In the sequel to the 2014 film "Ride Along," Ben Barber (Kevin Hart) graduates from the police academy and tries to make it as a detective. (  / Universal Pictures)

The 2014 hit “Ride Along” was a derivative addition to the buddy-cop comedy canon. But it was entertaining enough to provide a much-needed reprieve from the ultra-serious dramas of Academy Awards season.

That makes “Ride Along 2” a retread of a retread. The movie follows a path nearly identical to the original’s, even reusing some of the gags. Were writers Phil Hay and Mike Manfredi — also known for the painful “R.I.P.D.” — paid to cut and paste?

Ice Cube and Kevin Hart return as odd couple James and Ben. Since we last saw them, Ben has quit his job as a high school security guard and become a police officer. He also has gotten engaged to James’s sister, Angela (Tika Sumpter). Ben aspires to one day become a detective, just like his walking scowl of a future brother-in-law.

The week before the wedding, James has to take a trip to interview a suspect in a drug case, and, to get her fiance out of her hair, Angela begs James to let Ben tag along. And so the action moves from Atlanta to Miami, which gives director Tim Story ample opportunities to capture women in thong bikinis showing off underboob.

Olivia Munn, Ken Jeong, Kevin Hart and Ice Cube star in the buddy-cop comedy sequel “Ride Along 2.” (Quantrell D. Colbert/Universal Pictures)

After getting assaulted by cleavage, the two land on an even bigger case, involving shady businessman Antonio Pope (Benjamin Bratt). To take him down, James and Ben team with Maya (Olivia Munn), Miami P.D.’s hottest, and hacker A.J. (Ken Jeong). You know what happens next: discoveries and setbacks, a few chases, some shootouts, an explosion or two.

The plot is paint by numbers, which puts pressure on the comedy to deliver. But it doesn’t. Hart and Cube can be very funny; we know that from watching them ridicule a student driver on “Conan.” In the movie, though, the jokes are sparse and half-baked. An accidental shooting was mildly amusing in the first “Ride Along,” but when it happens again, we sense laziness at work. As always, Hart unleashes his manic energy on the audience, but his heart doesn’t seem to be in it the way it was in the original. Maybe he’s getting tired of the shtick, too.

The action, on the other hand, is impressive. In the movie’s first minutes, a car chase inside a garage uses sporadic slow motion to stylish effect.
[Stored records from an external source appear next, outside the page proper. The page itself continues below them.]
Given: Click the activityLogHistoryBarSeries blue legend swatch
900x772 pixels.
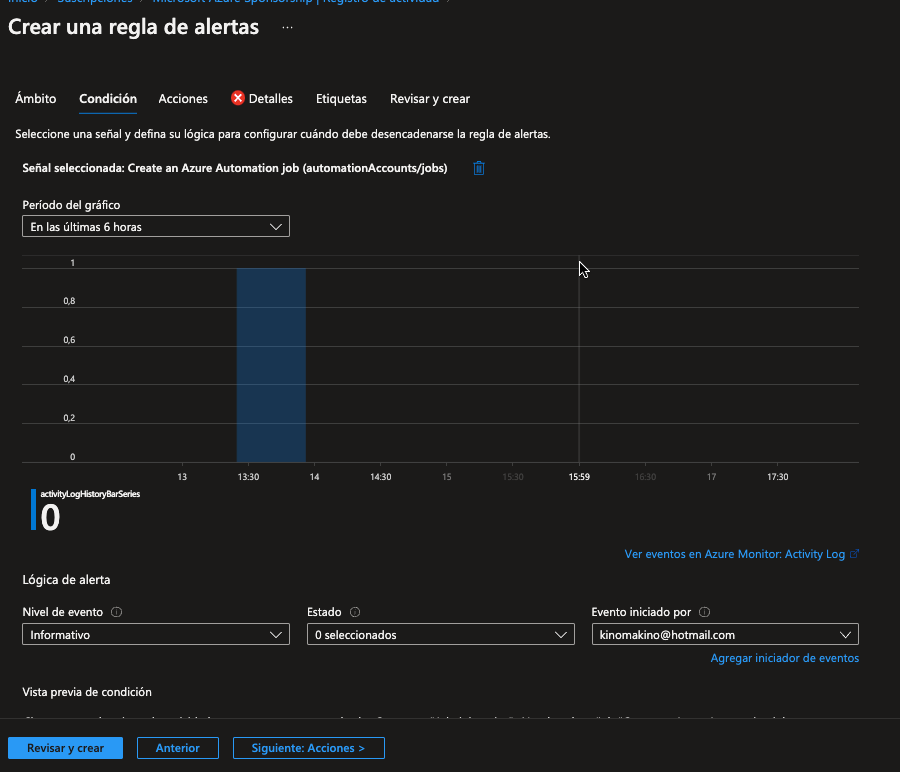Looking at the screenshot, I should click(34, 510).
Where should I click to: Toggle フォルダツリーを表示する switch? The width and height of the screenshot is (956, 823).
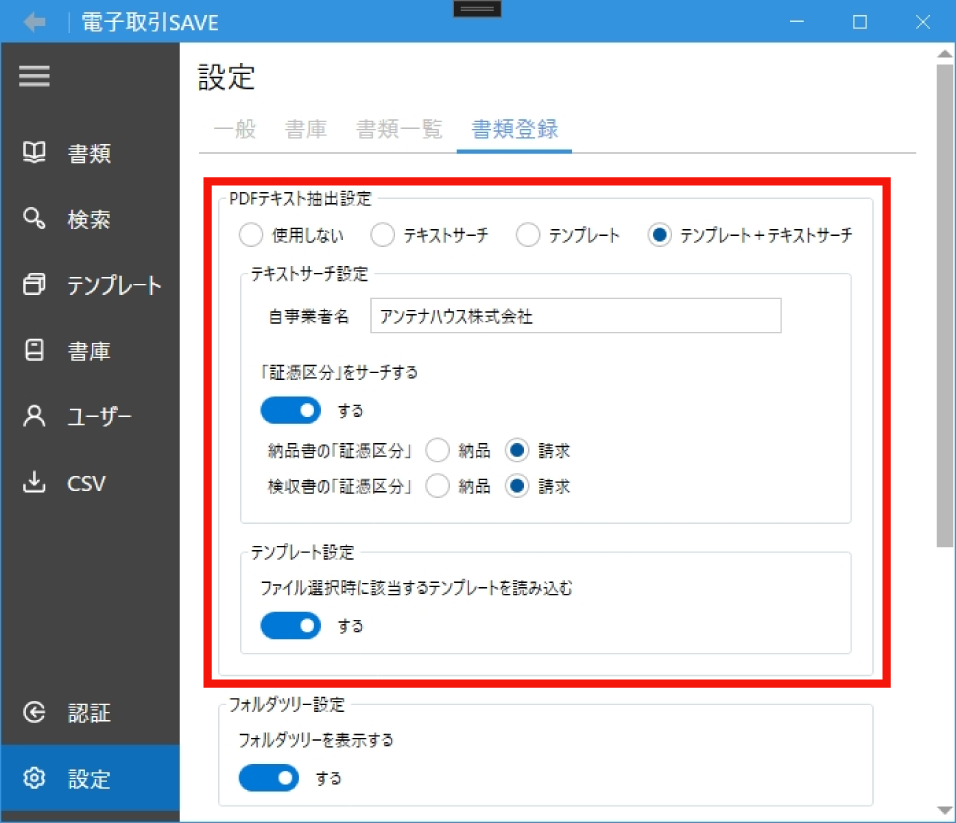(x=268, y=777)
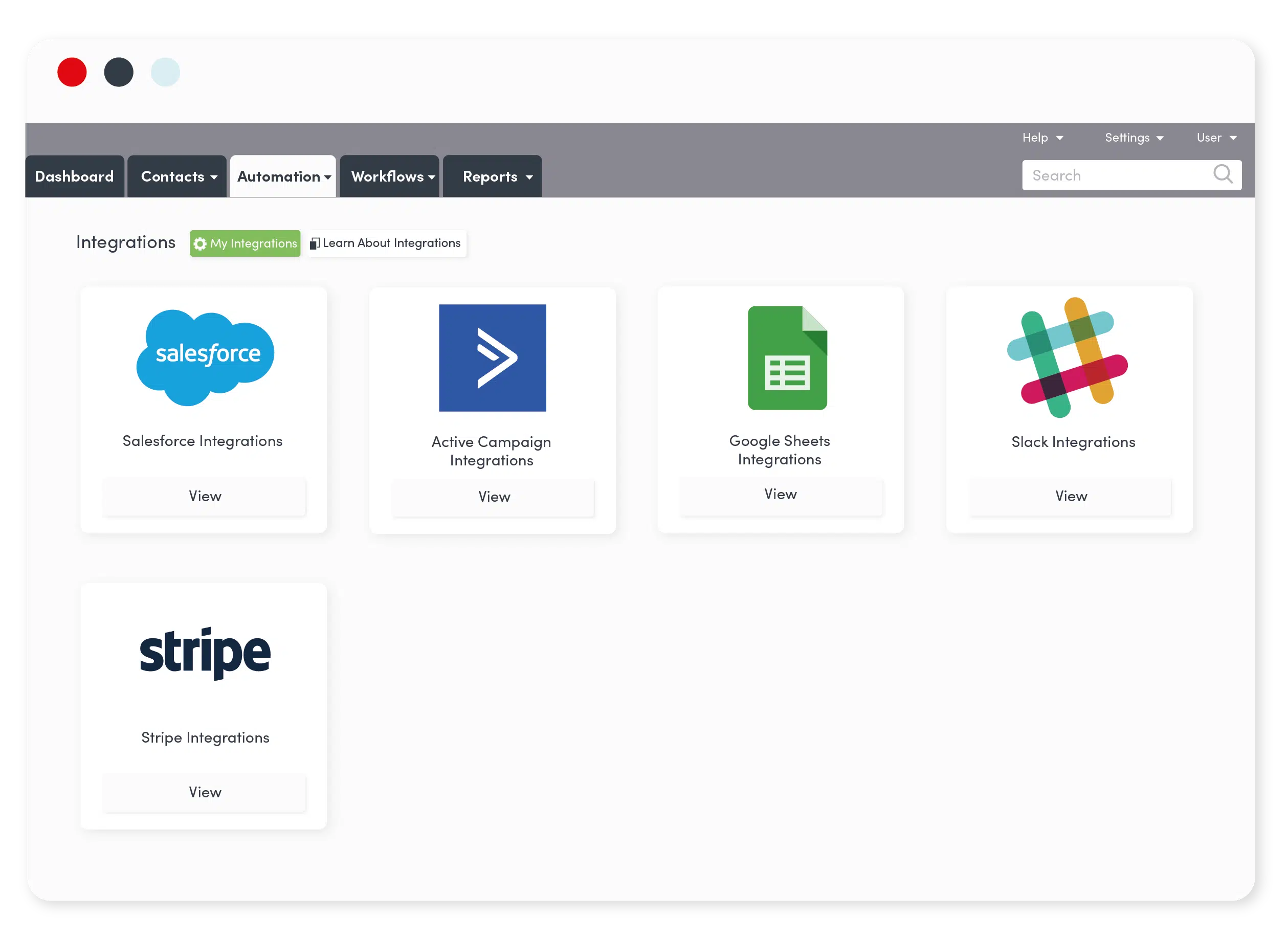Click the book icon beside Learn About Integrations
This screenshot has width=1288, height=940.
[315, 243]
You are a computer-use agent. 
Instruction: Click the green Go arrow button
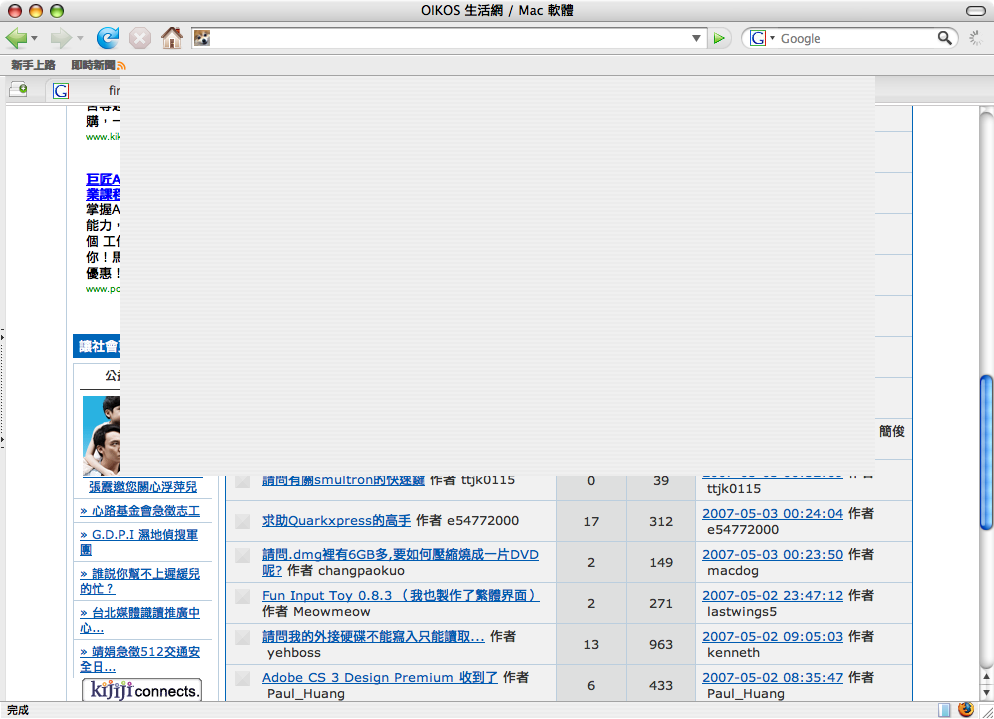(x=719, y=38)
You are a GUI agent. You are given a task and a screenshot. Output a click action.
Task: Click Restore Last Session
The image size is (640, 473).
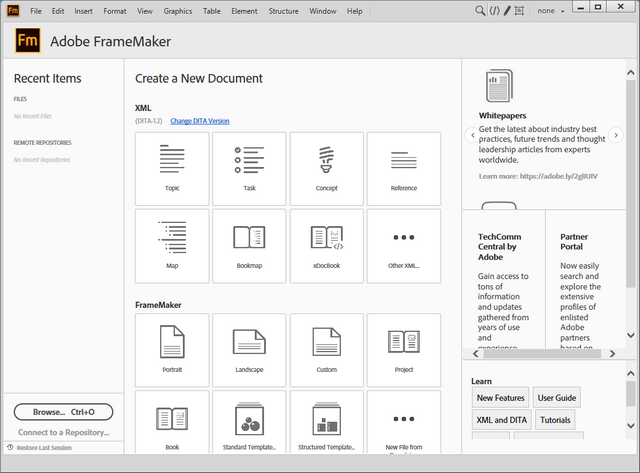click(x=46, y=447)
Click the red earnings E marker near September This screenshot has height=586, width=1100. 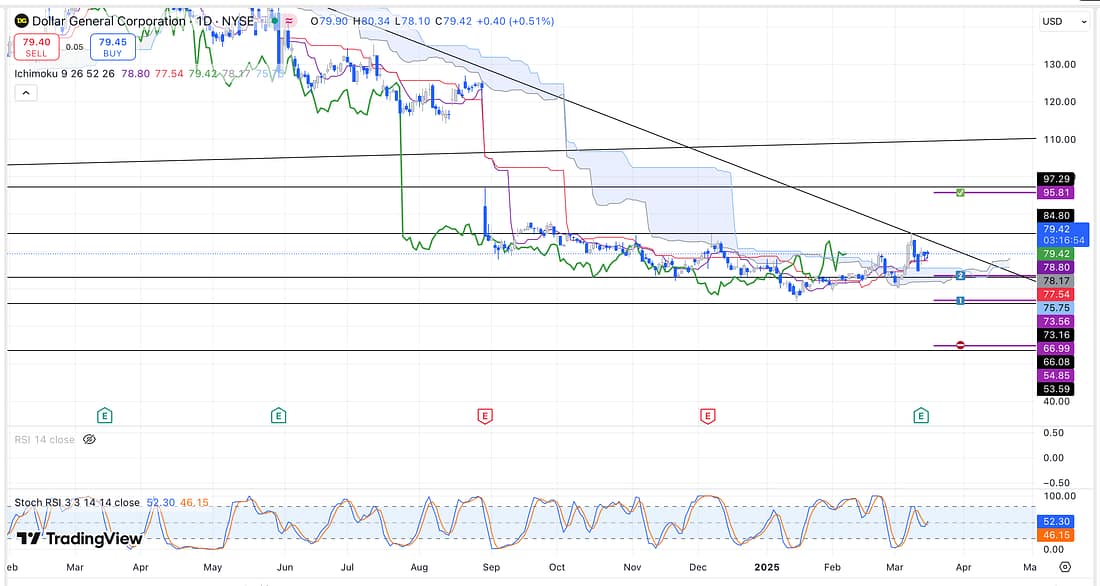tap(484, 414)
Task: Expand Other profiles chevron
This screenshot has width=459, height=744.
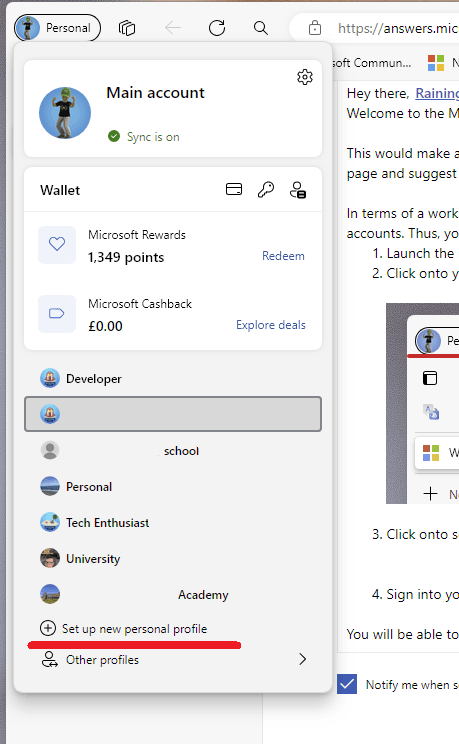Action: tap(302, 659)
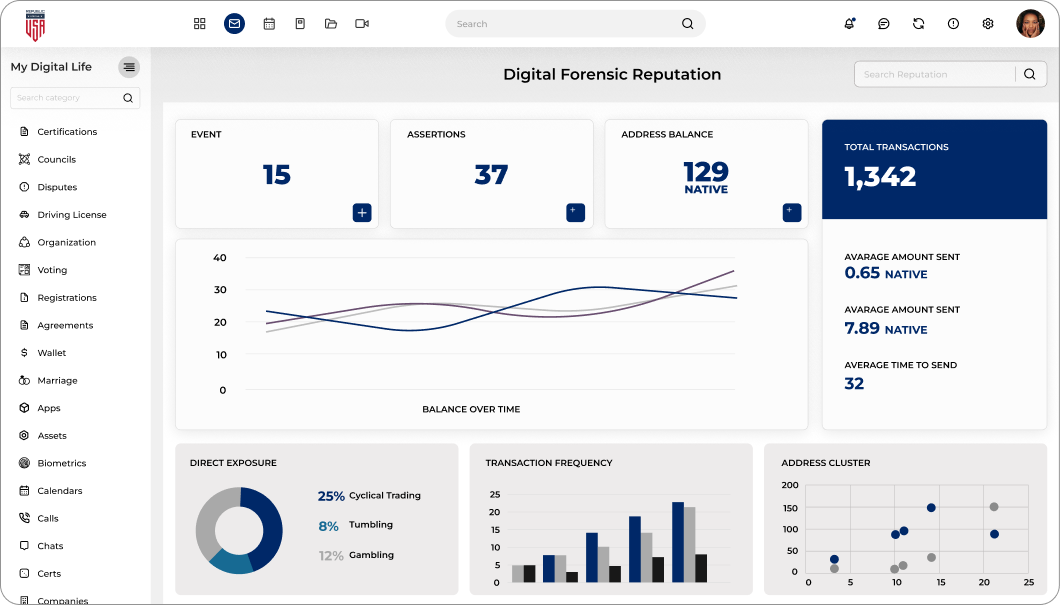The width and height of the screenshot is (1060, 605).
Task: Click the user profile avatar
Action: (x=1030, y=23)
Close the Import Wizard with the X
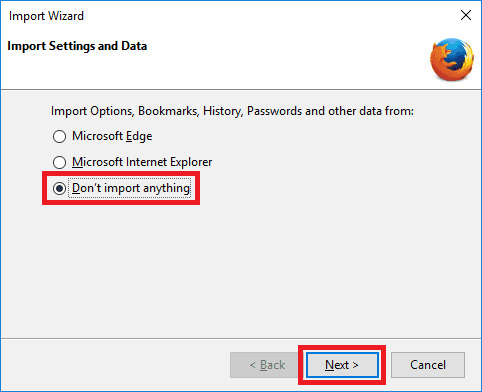 click(466, 15)
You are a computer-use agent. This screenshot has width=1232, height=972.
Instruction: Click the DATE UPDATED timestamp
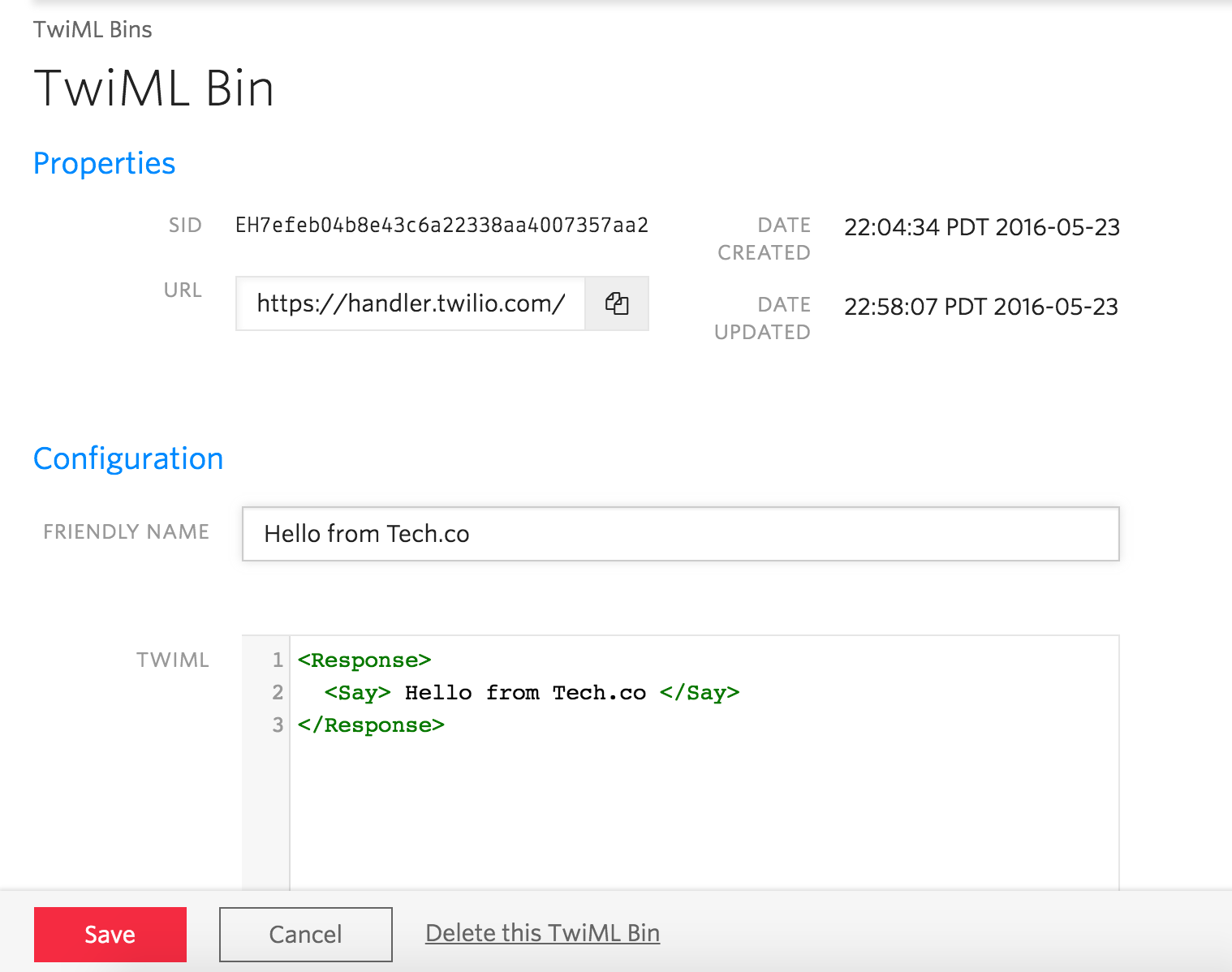pos(980,307)
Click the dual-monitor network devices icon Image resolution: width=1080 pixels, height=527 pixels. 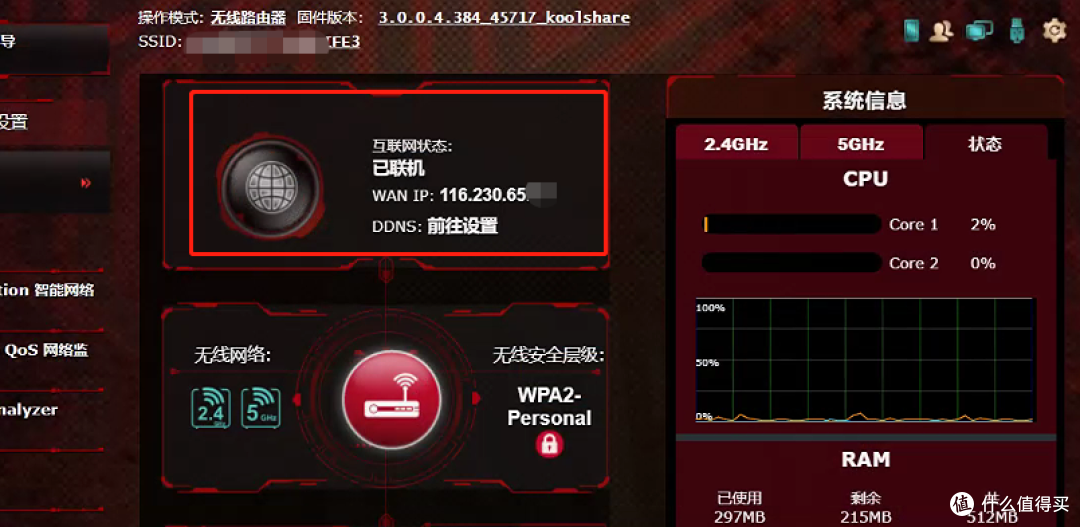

During another high-speed pursuit, the action transforms into Ben’s favorite video game; even James becomes a pixelated character. The choice is both hilarious and useful, with a sidebar that shows how fast the car is traveling and where the bad guys are. Moments like that offer some indication of what the movie might have been had if a little more thought gone into making it good rather than making it merely exist.

The original movie kick-started Universal Pictures’ year with a worldwide take of $150 million. What studio wouldn’t want to replicate that success?

But put in that context, “Ride Along 2” starts to look like nothing more than a blatant cash grab during the January dead zone.

PG-13. At area theaters. Contains sequences of violence, sexual content, strong language
and some drug material. 101 minutes.